7. LEMMY OF MOTORHEAD doing Triple H’s new theme music – With Triple H being so central to WWF storylines, I can fucking well hear Motorhead at least three bloody times a night on prime time TV! MOTORHEAD! IRON FIST! NO VOICES IN THE SKY! I’M A MOTORHEAD!!!!!!!!!!!!!

8. Lance Storm – He’s been buried in one of the most depressing feuds in recent memory, against the plodding, slow-witted General Rection. Yet he’s somehow survived with dignity intact. If Lance Storm overcame that, he can overcome any other bad gimmicks and dead-end feuds thrown at him. Jesus, I just hope they don’t give him a gay gimmick, seems like the next step…

9. Lita – Again, I fucking hate her. But I’m going to add her in, because it warmed my bitter little fucking heart when my pal Chris asked me about whatever happened to Miss Congeniality from ECW, and when I told him that she got breast implants and is in the WWF now as Lita, his goddamn face lit up like a kid on X-Mas morning. Plus it will be perversely compelling watching if she cripples someone on live television.

10. Tajiri – He kicks people in the face like the snot-nosed punks they are, damn, damn, damn. If an opponent begs off, he kicks them harder. Plus — nice pants.

11. Aja Kong – Yet another year of dominance. Punk fucking rock. (So see, there, I don’t hate all woman wrestlers, ya bastards, just the silicone-y ones.)

12. XPW – A collection of blood-freaks and ECW cast-offs led by some almost-sleazy porn types whose reach is always greater than their grasp (on reality). Points for giving Juventud something to do, negative points for not delivering on the promise of Onita. Golly, sometimes I can’t help but wonder exactly what it is that gives the XPW head honchos such incredible confidence and arrogance. I just can’t put my finger on it, or my nose. Oops, nevermind.

13. Rey Misterio Jr. – Some wrestlers hide their Ecstacy intake better than others.

14. Mike Awesome – Never have I been so wrong about a wrestler’s ability to rise above the crap by sheer force of talent. Poor Awesome’s dead to the world. Please kill me. Now. Just seein’ the expression on my pal H’s face when he found out about the leisure-suit gimmick — mmm priceless. Is is fair play to get joy from watching someone watch wrestling, instead of the wrestling itself? Why sure, it’s called postmodernism. Some people have made an academic career of it.
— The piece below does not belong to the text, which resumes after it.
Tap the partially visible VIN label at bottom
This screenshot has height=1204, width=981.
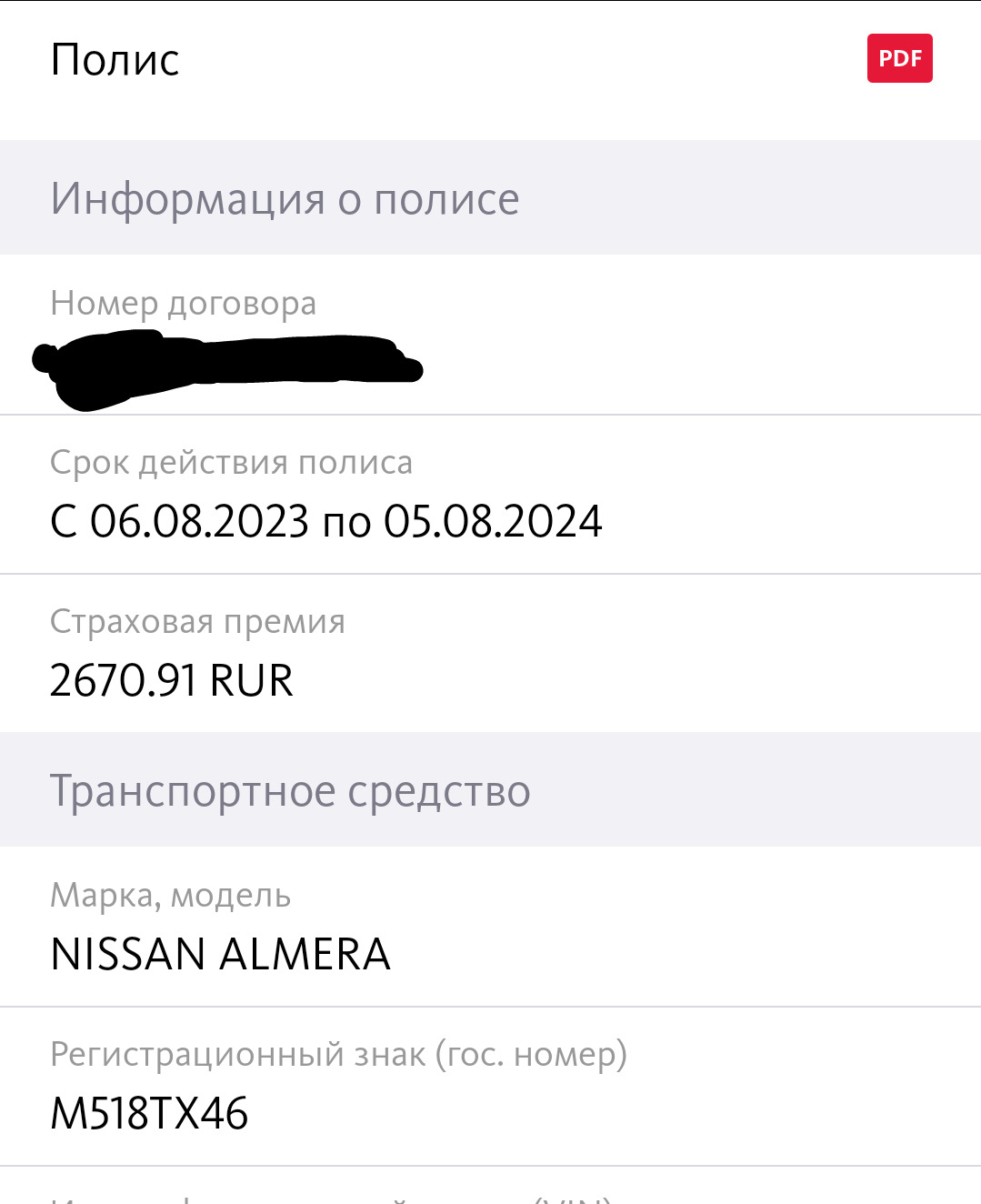[x=332, y=1199]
15. Tazz – Cuz he’s Tazz. Y’know Tazz. Hey, at least if he’s stuck behind the microphone he’s not gonna job to everyone in the company, right? Wow, this here Number 15 has the distinct whiff of a sympathy vote. I must be getting soft.

16. William Regal – He’s got the fruity posh Englishman affectations down pat. So after he drops his monocle in shock at your dreadful uncouth manners, he slaps the shit out of you with a stiff forearm. Ever so nice.
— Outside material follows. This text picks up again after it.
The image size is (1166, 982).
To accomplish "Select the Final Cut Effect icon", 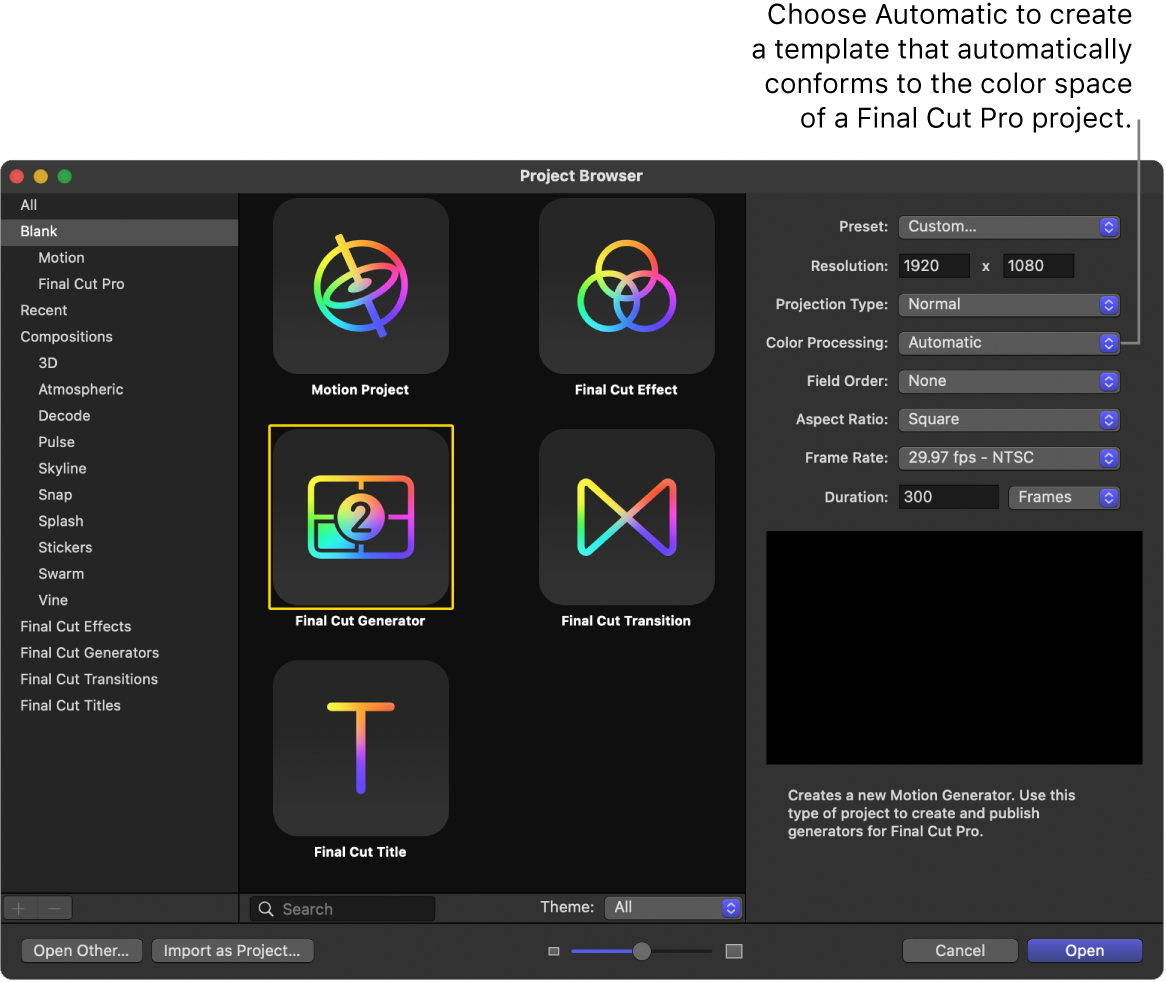I will pos(626,286).
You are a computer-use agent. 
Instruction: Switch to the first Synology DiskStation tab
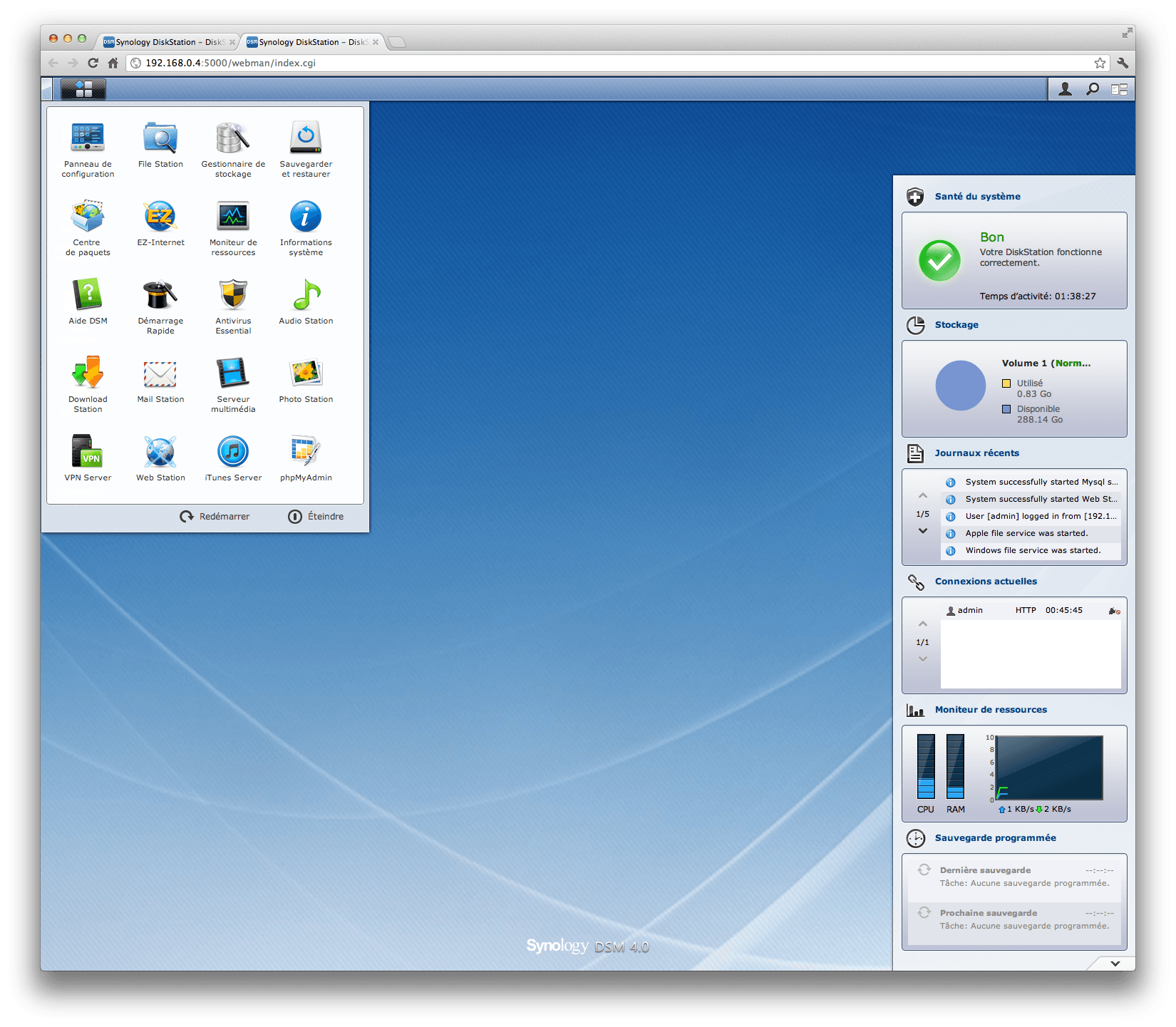pyautogui.click(x=168, y=42)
17. WWF RealScan Toys – The novelty of seeing all these perfect little replications of wrestlers’ heads and facial expressions, legions of them, encased in plastic coffins in Wal-Marts all around the world will NEVER NEVER get old.

18. ECW – Okay wiseguys, who put their soap opera and Bad News Bears tape collections in my wrestling? If I’m in a bad mood, I just cruise on over to an internet wrestling news site, and ECW’s financial woes put my frown in stark perspective. It’s grand. Oh, but what if they die?

19. Jeff Hardy – I don’t know. He wears nail polish and platform shoes, which is cool. And he’s a wrestler, so people won’t beat him up for it, which is even cooler. And you should have seen him crotch himself on the top turnbuckle in a botched spot over the holidays. That, my friend, is required holiday programming. Fuck the Waltons.

20. Farooq/Ron Simmons – Tallahassee’s finest. What? Jesus, you try thinking up twenty good things about wrestling on the telly right now. In all seriousness, I just love the badly recorded, heavy-on-the-bass-and-echo station id’s he cuts to introduce WWF syndicated programming on Saturday night. “Hi, I’m Rodlkfjdlkfj Simmldkfjdlkfj etc etc etc…”

Yessir, this year is gonna be the best yet.